Après quelque 60 ans de service, le parking fut donc démoli sous le regard incrédule des badauds et journalistes, et début 2019, les grues et pelleteuses avaient fait place à un immense vide de 6000 m². Le trou creusé pour les fondations s’approfondissait de jour en jour lorsqu’un évènement inattendu s’invita. Fin février, le Département du Patrimoine archéologique de la Région constate la présence de structures anciennes, suffisamment importantes pour que les travaux soient arrêtés pour suivi archéologique. Passants et passantes s’arrêtent aussi… pour scruter les découvertes à travers les grilles déployées autour du chantier.
Personne ne s’attendait à découvrir de tels vestiges à une telle profondeur (6 à 8 m sous la voirie), sur un site où les constructions successives avaient profondément perturbé le sous-sol. Même la carte de l’atlas du sous-sol archéologique du Pentagone (centre de Bruxelles) indiquait toute la zone en noir, la couleur « d’un potentiel archéologique nul ».
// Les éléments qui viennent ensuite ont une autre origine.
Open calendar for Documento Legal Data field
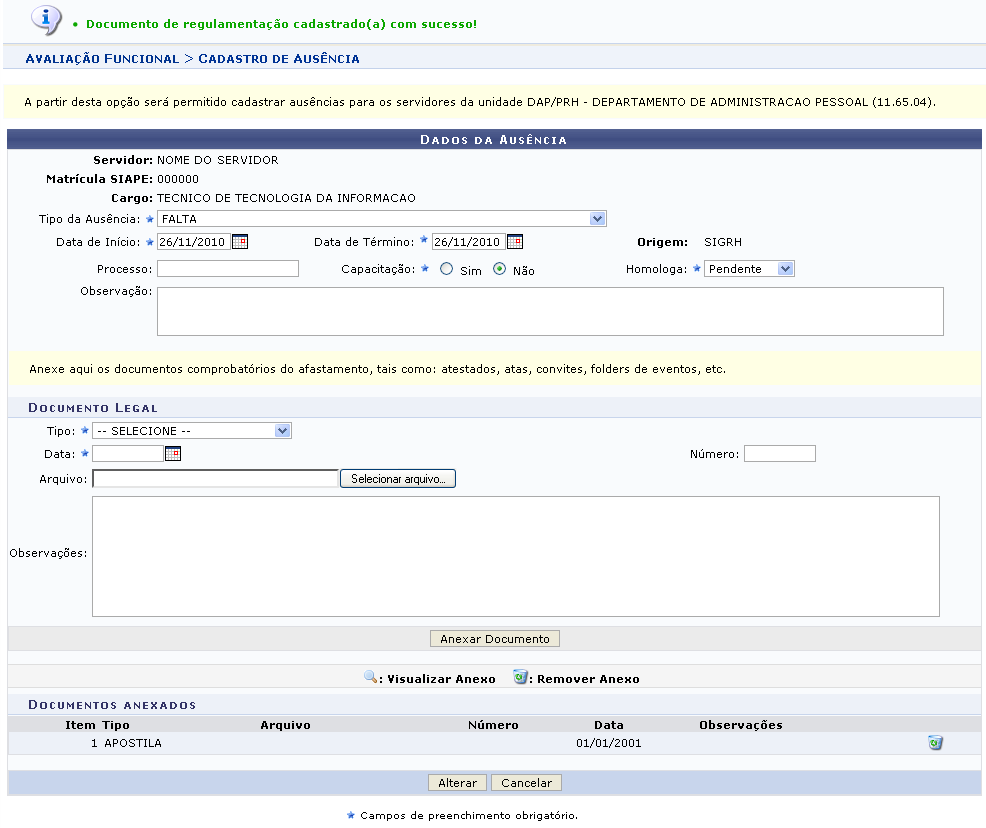pyautogui.click(x=172, y=454)
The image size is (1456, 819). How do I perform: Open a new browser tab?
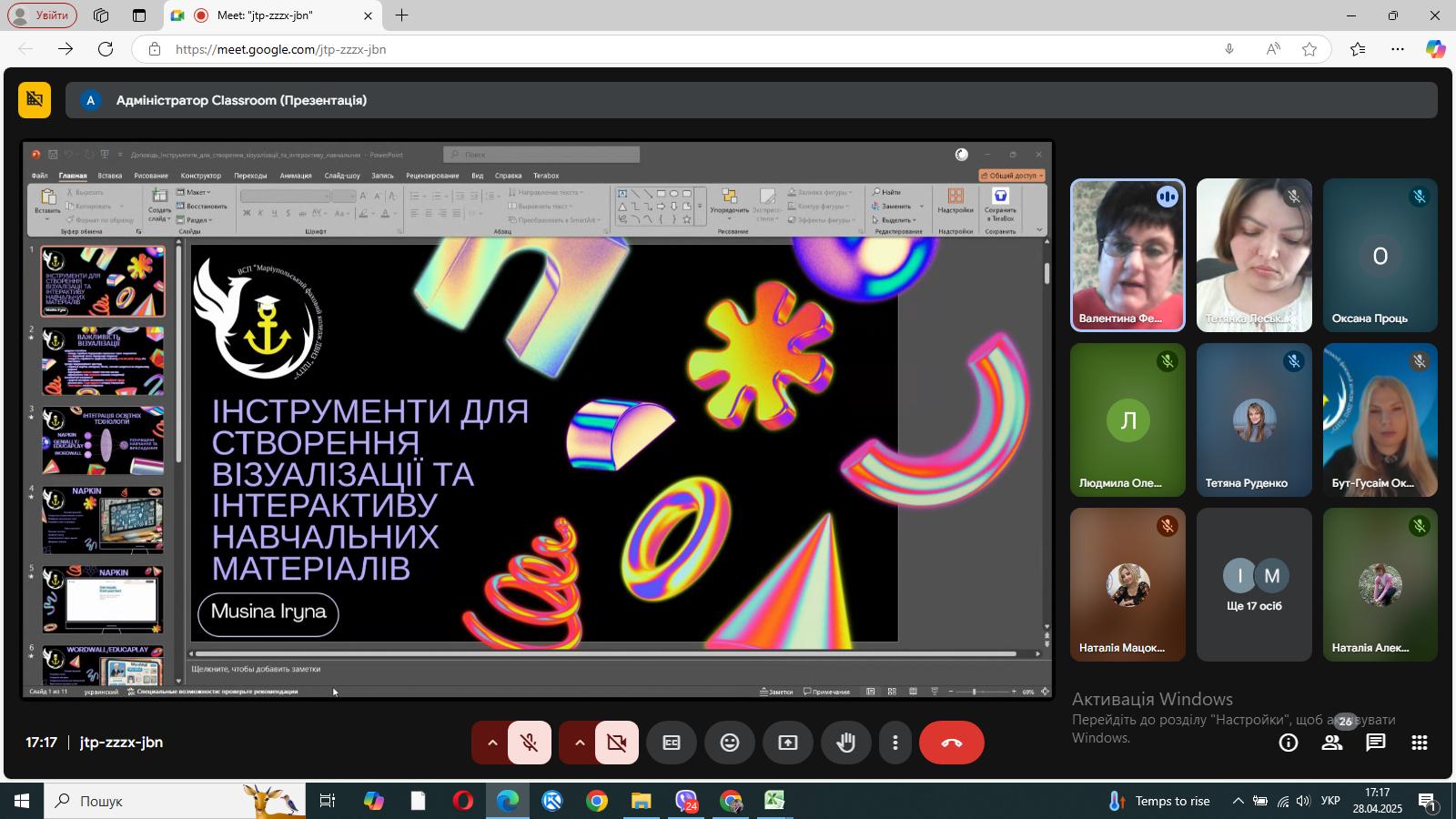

Les nouvelles circulent rapidement. On voit un ancien bras de la Senne, puis un quai, on trouve des objets en nombre et des traces de nombreuses structures ! La presse relaie et on s’inquiète du sort de ces vestiges. Le 8 mars 2019, la destruction à la pelleteuse de ce qui apparaît comme un quai médiéval émeut particulièrement la sphère des amoureux et amoureuses du passé, de la mémoire et de l’histoire bruxelloises. IEB relaie les images de cette triste opération, menée dans la précipitation. Car on s’inquiète aussi des délais trop courts imposés aux archéologues. Celles-ci travaillent dans l’urgence avec des moyens limités sur un site immense. Finalement, au vu de l’ampleur des découvertes, l’arrêt du chantier est prolongé jusqu’à la fin juin. Un petit sursis qui permettra aux archéologues de travailler cinq mois au total et aussi de faire découvrir les fouilles au grand public grâce à quelques visites guidées organisées… et très fréquentées (plus de 2000 personnes y participeront).
Cinq mois… un temps bien trop court par rapport au temps de l’histoire… mais déjà trop long pour le promoteur immobilier et son commanditaire. Dans cet épisode, la faiblesse des dispositifs archéologiques de la Région est apparue, malheureusement une fois de plus, dans toute sa « splendeur ».